L'indépendance énergétique européenne dépend des politiques adoptées par les Etats membres. Les Etats sont autonomes dans le choix de leurs sources d'approvisionnement et de leur mix énergétique. Toutefois, la production d’énergie primaire dans l’UE était de 15 % plus faible en 2016 que dix ans auparavant, même si la part d'énergies renouvelables à considérablement augmenté.

La Russie, fournisseur majoritaire de l'Union européenne

En 2016, sur l'ensemble de ses importations, 39,9 % du gaz, 31,9 % du pétrole et 30,2 % des combustibles solides sont russes. Le second pays dont dépend le plus l'Union est la Norvège, seul pays européen à produire plus d'énergie que ce qu'il n'en consomme, avec un taux de dépendance énergétique de -644,4 %. Ce manque de diversité dans les partenariats rend les pays plus sensibles à un risque de rupture d'approvisionnement énergétique, d'autant plus lorsqu'ils ne dépendent que d'un fournisseur pour l'ensemble de leur consommation. 

Plus particulièrement, les relations avec la Russie ont suscité des inquiétudes quant à la pérennité d'un partenariat énergétique russo-européen. Après l'abandon du projet de gazoduc South Stream (devant permettre à la Russie de fournir l'Italie, l'Autriche et les Balkans), le projet North Stream 2 (toujours en négociations entre l'Allemagne et la Russie) fait l'objet d'une vive opposition, en particulier en Pologne et au sein de la Commission européenne.
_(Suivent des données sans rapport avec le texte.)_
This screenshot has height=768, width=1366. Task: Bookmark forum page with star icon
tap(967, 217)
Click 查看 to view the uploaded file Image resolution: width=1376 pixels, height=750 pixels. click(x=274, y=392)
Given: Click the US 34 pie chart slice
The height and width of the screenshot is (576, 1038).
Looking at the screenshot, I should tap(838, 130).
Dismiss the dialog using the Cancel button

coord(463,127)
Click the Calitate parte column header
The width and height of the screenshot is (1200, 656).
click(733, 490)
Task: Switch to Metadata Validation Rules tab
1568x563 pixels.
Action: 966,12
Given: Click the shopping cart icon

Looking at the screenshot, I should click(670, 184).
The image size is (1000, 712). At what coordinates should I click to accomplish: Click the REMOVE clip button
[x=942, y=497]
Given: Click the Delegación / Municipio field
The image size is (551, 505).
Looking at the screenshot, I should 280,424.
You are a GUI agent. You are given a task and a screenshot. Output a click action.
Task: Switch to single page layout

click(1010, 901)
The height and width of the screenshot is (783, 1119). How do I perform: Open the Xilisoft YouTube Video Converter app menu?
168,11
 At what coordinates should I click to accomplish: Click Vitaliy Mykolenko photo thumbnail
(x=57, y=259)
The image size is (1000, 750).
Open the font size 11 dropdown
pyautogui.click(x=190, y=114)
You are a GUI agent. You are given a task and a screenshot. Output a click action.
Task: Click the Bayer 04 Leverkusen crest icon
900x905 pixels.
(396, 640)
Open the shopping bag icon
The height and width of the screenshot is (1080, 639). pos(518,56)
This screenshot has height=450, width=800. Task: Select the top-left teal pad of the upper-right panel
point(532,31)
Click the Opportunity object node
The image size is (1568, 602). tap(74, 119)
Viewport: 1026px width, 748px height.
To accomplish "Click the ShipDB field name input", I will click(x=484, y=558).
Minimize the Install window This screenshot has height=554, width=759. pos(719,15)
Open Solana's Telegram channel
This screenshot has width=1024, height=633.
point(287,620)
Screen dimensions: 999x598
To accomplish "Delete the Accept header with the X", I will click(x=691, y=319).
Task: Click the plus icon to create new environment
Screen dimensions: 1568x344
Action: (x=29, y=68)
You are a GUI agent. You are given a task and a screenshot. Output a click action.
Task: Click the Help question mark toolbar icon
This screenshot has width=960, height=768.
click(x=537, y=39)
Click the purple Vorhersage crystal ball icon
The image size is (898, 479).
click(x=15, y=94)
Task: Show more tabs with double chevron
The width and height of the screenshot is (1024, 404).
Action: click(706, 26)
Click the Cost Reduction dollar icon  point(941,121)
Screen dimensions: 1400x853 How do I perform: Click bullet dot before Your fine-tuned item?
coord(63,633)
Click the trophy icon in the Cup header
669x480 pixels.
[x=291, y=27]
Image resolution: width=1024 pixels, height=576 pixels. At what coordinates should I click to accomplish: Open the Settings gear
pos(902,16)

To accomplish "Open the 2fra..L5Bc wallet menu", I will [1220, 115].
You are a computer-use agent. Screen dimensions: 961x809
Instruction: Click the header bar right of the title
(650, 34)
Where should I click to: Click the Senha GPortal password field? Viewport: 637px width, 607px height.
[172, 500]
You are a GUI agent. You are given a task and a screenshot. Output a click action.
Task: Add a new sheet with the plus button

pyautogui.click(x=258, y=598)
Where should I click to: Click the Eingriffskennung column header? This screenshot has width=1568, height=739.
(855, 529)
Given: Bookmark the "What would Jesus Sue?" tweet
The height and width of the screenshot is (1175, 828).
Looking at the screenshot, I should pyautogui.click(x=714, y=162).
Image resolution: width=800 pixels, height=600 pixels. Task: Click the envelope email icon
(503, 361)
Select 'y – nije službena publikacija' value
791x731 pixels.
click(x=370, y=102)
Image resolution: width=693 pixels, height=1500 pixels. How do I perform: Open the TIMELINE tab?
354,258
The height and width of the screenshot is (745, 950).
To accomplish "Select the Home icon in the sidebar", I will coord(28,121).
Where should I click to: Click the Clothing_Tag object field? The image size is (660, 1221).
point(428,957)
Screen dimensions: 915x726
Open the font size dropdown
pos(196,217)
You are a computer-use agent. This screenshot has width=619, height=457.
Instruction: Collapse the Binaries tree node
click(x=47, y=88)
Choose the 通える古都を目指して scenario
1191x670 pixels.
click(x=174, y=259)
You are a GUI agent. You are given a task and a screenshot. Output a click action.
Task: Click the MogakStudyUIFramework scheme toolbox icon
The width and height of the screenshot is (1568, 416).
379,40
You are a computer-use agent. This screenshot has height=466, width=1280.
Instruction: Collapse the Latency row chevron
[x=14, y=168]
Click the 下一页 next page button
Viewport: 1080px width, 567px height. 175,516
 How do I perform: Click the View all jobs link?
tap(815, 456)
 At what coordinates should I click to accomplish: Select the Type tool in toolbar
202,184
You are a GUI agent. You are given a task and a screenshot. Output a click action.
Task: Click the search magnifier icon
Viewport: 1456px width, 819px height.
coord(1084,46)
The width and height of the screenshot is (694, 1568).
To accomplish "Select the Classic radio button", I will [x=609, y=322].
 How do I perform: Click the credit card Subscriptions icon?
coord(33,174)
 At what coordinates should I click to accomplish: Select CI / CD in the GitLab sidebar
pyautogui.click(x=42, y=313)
Le "paquet sécurité énergétique"

Pour favoriser l'indépendance énergétique des pays membres, la Commission européenne a présenté le 16 février 2016 son premier "paquet législatif" sur la sécurité énergétique, censé approfondir l'Union de l'énergie.

La Commission souhaite tout d'abord encourager le recours au gaz naturel liquéfié (GNL). Ce combustible, facile à transporter et à stocker, aujourd'hui encore peu exploité, pollue moins que le pétrole ou le charbon. Le GNL permettrait à l'UE de diversifier ses partenaires commerciaux. Ainsi, entre juillet 2018 et mai 2019, les importations de GNL en provenance des Etats-Unis ont augmenté de 272 % même si la Russie demeure la source d'approvisionnement principale de l'UE. En outre, cela reste un combustible fossile dont l'utilisation engendre une production de méthane.

Une autre mesure concernerait les nouveaux contrats négociés dans le domaine du gaz et du pétrole. La Commission européenne souhaiterait s'exprimer a priori sur la conformité des accords conclus par les Etats membres avec les objectifs de l'Union de l'énergie. Les pays ne pourront signer l'accord sans tenir compte de l'avis de la Commission. Le projet a déjà fait l'objet de négociation, et devra être approuvé par le Conseil et le Parlement européen.

Enfin, un nouveau règlement approuvé par le Parlement européen permettra de renforcer la coopération entre les états membres. Une fois le texte validé par le Conseil, les pays confrontés à une pénurie de gaz pourront bénéficier de l'aide de leurs voisins afin d'approvisionner les ménages et services sociaux essentiels.